# Data Gathering and EDA - Monthly Timeframes

This notebook deals exclusively with the series that have monthly time scales, which is our target time scale.

In [1]:
# Standard Library Modules
import csv
import json
import logging
import os
from pathlib import Path
import time

# Pip Modules
import pandas as pd
import requests

# Custom Modules
from src.utilities import new_logger, fetch_with_cache

In [2]:
# Start the logging object
logger = new_logger('monthly_series_eda', 'logs/eda')

In [3]:
# Storing a JSON configuration file at the root of the project for EDA
# will use the config.yaml with Hydra during the actual ML pipeline
config_path = Path('fred_api.conf')
abs_config_path = config_path.resolve()

# API Configuration
if os.path.exists(abs_config_path):
    logger.debug(f"Discovered {abs_config_path}, attempting to read...")
    with open(abs_config_path, 'r') as json_fp:
        logger.debug(f"Opened {abs_config_path}, attempting to load.")
        config = json.load(json_fp)
        logger.debug(f"Loaded {abs_config_path}, checking attributes...")
    if not(isinstance(config['api_uri'], str) and len(config['api_uri']) > 0):
        logger.error(f"The JSON config is missing the attribute 'api_uri', please make sure it exists.")
    elif not(isinstance(config['api_key'], str) and len(config['api_key']) > 0):
        logger.error(f"The JSON config is missing the attribute 'api_key', please make sure it exists.")
    else:
        logger.info(f"All attributes found, you may continue.")
else:
    logger.error(f"Could not find {abs_config_path}, make sure it exists before continuing.")

## Monthly Series

The monthly series are going to be the easiest to deal with.

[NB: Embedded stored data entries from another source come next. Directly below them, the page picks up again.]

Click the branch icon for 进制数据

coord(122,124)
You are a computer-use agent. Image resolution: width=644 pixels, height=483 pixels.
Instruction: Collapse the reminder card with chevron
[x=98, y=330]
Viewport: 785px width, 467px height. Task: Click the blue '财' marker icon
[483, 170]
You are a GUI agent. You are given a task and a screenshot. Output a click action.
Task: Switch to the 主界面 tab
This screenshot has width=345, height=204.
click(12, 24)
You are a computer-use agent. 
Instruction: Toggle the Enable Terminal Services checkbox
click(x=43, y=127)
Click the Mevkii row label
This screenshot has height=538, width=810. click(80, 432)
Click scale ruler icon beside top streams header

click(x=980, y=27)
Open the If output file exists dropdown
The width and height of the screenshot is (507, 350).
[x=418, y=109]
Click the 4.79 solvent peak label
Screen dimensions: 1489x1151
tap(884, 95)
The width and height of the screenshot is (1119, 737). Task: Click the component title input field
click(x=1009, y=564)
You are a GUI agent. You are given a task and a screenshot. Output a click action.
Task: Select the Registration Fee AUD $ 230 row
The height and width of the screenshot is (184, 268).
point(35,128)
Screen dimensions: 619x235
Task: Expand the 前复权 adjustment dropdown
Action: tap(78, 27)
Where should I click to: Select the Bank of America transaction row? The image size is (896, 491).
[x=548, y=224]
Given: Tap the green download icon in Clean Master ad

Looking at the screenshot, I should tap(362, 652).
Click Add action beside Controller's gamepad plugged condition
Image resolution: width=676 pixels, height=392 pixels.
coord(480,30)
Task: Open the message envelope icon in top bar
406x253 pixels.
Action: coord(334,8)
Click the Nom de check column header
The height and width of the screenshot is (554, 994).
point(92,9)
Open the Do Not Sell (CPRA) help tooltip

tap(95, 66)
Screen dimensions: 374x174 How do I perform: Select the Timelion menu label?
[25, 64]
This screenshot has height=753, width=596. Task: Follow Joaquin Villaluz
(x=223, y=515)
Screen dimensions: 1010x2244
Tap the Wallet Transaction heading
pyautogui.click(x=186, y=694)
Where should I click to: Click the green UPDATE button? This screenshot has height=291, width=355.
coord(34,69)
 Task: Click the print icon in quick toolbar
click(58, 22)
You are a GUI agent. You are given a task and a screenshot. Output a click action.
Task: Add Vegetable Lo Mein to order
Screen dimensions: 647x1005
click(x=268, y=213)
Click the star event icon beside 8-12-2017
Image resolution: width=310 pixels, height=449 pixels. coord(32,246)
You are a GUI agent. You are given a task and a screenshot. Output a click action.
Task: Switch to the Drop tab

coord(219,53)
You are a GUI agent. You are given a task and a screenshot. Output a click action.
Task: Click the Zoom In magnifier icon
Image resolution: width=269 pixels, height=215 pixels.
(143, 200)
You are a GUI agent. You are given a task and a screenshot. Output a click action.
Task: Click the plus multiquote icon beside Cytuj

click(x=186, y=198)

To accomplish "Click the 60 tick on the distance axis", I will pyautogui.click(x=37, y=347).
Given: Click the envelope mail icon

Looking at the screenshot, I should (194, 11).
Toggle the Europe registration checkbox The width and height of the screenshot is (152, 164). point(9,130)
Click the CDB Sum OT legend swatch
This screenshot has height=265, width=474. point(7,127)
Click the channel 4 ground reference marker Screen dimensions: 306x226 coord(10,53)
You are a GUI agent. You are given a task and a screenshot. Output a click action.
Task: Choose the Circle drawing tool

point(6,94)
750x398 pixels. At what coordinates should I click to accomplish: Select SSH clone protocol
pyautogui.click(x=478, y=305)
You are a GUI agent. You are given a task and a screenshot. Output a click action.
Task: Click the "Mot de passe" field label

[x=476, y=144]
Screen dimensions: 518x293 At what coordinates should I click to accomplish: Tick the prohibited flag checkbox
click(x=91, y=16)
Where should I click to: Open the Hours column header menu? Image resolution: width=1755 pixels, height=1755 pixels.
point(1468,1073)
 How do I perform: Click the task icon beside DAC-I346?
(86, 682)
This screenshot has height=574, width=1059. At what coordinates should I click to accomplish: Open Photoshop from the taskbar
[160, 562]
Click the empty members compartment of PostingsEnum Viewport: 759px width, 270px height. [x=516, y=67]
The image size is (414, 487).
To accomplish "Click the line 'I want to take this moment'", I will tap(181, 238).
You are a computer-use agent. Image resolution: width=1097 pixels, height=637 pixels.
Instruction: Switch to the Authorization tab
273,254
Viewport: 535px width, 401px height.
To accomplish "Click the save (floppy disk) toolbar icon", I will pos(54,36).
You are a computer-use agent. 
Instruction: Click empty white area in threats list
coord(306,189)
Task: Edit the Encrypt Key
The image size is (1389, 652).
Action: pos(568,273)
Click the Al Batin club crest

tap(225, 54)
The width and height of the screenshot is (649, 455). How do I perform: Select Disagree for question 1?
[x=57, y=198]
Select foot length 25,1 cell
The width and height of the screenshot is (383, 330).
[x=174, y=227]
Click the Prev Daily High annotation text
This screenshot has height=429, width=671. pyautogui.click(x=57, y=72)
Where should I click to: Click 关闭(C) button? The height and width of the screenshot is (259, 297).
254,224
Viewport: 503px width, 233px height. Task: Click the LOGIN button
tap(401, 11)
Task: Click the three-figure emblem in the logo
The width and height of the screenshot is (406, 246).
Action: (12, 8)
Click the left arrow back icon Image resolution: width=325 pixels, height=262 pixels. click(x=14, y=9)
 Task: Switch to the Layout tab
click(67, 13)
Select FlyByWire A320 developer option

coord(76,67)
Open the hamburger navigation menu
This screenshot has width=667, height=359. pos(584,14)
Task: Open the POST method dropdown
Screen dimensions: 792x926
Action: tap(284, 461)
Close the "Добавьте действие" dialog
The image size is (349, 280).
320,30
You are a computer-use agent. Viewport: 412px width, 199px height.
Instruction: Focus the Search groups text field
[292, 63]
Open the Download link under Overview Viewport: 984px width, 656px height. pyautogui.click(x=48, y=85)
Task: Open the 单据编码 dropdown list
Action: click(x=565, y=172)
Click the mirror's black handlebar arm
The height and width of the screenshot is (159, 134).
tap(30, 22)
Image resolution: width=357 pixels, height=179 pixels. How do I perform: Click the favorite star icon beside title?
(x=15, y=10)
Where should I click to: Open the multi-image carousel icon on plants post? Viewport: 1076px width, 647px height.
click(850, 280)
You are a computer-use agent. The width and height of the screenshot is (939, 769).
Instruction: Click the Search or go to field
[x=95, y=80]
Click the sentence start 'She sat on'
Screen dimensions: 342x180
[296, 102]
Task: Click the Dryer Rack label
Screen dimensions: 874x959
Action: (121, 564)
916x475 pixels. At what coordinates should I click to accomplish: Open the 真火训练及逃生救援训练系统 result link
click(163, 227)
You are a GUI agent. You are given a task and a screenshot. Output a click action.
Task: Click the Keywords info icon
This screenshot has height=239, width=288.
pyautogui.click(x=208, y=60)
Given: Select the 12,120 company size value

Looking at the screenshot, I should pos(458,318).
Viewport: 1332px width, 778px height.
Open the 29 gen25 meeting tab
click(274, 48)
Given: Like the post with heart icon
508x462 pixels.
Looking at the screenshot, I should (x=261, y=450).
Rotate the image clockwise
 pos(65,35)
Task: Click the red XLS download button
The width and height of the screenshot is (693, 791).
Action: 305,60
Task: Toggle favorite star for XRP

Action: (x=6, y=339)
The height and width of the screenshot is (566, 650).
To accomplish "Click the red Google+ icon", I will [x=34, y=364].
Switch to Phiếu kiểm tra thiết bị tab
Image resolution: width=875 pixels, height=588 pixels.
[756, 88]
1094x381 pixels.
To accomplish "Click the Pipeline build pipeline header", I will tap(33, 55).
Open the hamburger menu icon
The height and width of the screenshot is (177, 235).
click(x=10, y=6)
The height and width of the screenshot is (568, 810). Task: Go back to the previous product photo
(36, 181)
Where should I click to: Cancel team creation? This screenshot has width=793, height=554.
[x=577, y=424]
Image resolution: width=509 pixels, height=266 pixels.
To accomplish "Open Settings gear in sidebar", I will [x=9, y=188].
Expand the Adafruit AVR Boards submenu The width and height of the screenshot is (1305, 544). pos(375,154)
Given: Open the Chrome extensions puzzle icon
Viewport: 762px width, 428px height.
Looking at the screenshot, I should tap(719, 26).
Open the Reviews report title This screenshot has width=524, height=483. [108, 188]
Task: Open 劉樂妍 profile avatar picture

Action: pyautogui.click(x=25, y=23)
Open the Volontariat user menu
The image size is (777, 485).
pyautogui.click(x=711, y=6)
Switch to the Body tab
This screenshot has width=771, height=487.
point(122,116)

For each series, the goal is to bring down the original response and save it as a Feather file under its series name.

If the Feather file is older than 30 days, the data will be refreshed. Otherwise, the feather file on disk will be used. This is to reduce the number of times the API is called.

In [4]:
monthly_series = [
    'HSN1FNSA',
    'PERMIT1NSA',
    'HOUST1FNSA',
    'UNDCON1UNSA',
    'COMPU1UNSA',
    'ACTLISCOUUS',
    'NEWLISCOUUS',
    'MEDDAYONMARUS',
    'MNMFS',
    'EXSFHSUSM495N',
    'HOSINVUSM495N',
    'MSACSRNSA',
    'PRRESCON',
    'WPU80',
    'PPIACO',
    'WPU101',
    'WPU102',
    'WPU081',
    'WPU139902094',
    'FMNHSHPSIUS',
    'FIXHAI',
    'UNRATE',
    'ADPMINDCONNERNSA',
    'ADPMNUSNERNSA',
    'CSUSHPINSA',
    'UMCSENT',
    'CUUR0000SEHA'
]

The approach here is relatively straightforward:

1. Make an API GET request for the series in question.
2. Save the resulting JSON response in CSV format under data/orig/
3. Parse the JSON response object:
    1. Index can be found in `resp['observations'][i]['date']`, where i is the index of the observation
    2. Value can be found in `resp['observations'][i]['value']`, where i is the index of the observation
4. Create a DataFrame, convert the `date` column to a `np.datetime64[ns]` and make it the index.

In [5]:
# proof of concept using a single series
series_id = 'HSN1FNSA'
request_uri = f"{config['api_uri']}?series_id={series_id}&api_key={config['api_key']}&file_type=json"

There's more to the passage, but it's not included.